Context
- Splunk : Splunk light 6.2.6
- OS : MacOSX 10.10.3 (Yosemite)
Purpose
Index a multi-event JSON file with Splunk properly
Source JSON
I had a single line JSON, pretty print is only to ease the reading
1 2 3 4 5 6 7 8 9 10 11 12 13 14 15 16 17 18 19 20 21 22 23 24 25 26 27 28 29 30 31 |
{ "next_page": null, "comments": [ { "created_at": 1419252704.528995, "replies": [], "is_deleted": 0, "id": 22, "user": { "city": "Denton", "id": 4616, "name": "username2." }, "text": "Suggestions, dear?" }, { "created_at": 1419254321.088771, "replies": [], "is_deleted": 0, "id": 23, "user": { "city": "Glendale", "id": 2200, "name": "username" }, "text": "This is my text" } ] } |
PROPS.CONF file
1 2 3 4 5 6 7 8 9 10 11 12 13 14 15 16 17 |
[json-comment] pulldown_type = true KV_MODE = json description = For indexing JSON comments category = Structured TIME_PREFIX = \"created_at\"\:\s TRUNCATE = 0 LINE_BREAKER = }(,)\s{ SHOULD_LINEMERGE = false NO_BINARY_CHECK = true SEDCMD-remove_header = s/.*\"comments\":\s\[//g TIME_FORMAT = %10s disabled = false SEDCMD-add_closing_bracket = s/\s$/ }/g crcSalt = <SOURCE> SEDCMD-correctly-close = s/\}\s\]\s\}/}/g |
- TIME_PREFIX : Regular expression that tells Splunk where to find the date of the event. In my case it was : “Starting with double quotes, followed by ‘create_at’, followed by double quotes, followed by a colon and finally followed by a space”.
- TRUNCATE : Don’t truncate after reaching a length limit. I needed this because I had I single JSON line.

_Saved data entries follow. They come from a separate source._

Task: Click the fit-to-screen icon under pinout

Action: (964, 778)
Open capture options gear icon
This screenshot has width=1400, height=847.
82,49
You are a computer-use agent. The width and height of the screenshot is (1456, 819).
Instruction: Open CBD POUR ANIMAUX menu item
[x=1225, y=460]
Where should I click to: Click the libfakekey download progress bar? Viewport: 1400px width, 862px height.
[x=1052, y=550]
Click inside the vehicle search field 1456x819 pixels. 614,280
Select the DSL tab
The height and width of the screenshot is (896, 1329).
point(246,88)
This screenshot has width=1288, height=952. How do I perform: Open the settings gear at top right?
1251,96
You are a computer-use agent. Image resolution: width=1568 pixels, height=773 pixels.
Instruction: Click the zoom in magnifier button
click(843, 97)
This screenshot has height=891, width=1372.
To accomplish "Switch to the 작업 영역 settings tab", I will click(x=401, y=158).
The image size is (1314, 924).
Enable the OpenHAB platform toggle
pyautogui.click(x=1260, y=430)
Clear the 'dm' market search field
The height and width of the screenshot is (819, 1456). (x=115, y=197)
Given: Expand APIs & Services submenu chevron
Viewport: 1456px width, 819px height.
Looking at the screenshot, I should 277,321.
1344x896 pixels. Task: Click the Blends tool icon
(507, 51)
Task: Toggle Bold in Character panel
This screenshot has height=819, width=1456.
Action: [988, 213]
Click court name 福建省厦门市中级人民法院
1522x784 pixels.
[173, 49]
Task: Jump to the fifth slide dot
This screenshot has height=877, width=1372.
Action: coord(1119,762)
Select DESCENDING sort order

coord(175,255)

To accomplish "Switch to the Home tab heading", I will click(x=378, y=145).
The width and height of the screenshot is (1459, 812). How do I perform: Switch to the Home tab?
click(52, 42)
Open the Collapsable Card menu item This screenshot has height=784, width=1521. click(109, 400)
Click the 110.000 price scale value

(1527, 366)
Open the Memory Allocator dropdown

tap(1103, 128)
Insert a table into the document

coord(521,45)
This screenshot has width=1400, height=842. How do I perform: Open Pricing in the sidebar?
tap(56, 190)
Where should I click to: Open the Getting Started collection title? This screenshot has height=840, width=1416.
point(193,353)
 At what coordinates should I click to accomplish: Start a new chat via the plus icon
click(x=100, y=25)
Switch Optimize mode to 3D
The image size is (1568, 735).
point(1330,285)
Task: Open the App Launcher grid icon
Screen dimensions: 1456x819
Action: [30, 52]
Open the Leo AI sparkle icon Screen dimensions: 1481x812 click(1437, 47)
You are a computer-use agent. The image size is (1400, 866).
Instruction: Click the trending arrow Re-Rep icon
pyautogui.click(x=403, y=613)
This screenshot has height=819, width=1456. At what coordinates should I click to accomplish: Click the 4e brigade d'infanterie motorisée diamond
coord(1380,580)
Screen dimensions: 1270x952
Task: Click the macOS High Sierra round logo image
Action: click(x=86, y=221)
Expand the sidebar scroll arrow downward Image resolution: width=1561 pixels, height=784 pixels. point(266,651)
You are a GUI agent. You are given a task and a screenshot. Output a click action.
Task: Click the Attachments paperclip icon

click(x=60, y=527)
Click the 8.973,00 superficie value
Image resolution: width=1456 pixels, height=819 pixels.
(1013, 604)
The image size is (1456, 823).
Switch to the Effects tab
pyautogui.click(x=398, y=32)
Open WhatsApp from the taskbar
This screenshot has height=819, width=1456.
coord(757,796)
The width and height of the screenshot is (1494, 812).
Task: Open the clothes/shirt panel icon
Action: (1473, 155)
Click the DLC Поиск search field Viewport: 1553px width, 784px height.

- LINE_BREAKER : When parsing the file, when should Splunk decide to create a new event ? In the above example, that would be between ‘}, {‘. Notice that the capture group only contains ‘,’. When reading the documentation, you will find out that everything before capture group is evicted from the final events.
- SHOULD_LINEMERGE : Don’t merge my events once you’re finishing with the extractions
- SEDCMD-remove_header: SED expression that will remove all the trash JSON before the ‘comments : []’ section
- TIME_FORMAT : Instructs Splunk what is the format it should expect when parsing ‘created_at’
- SEDCMD-add_closing_bracket : Since LINE_BREAKER above is removing our trailing ‘}’, we need to add it back to every event.
- crcSalt : Instructs Splunk to use the filename instead of the salt in order to estrablish the uniqueness of your file. I don’t need this, because I have no log rotation in place. Therefore it is safe to use the filename.
- SEDCMD-correctly-close : Since we did a cleanup in the beginning of the file by using SEDCMD-remove_header, we have to cleanup the end of the JSON. In plain english it says : “Replace ‘} ] }’ by ‘} }'”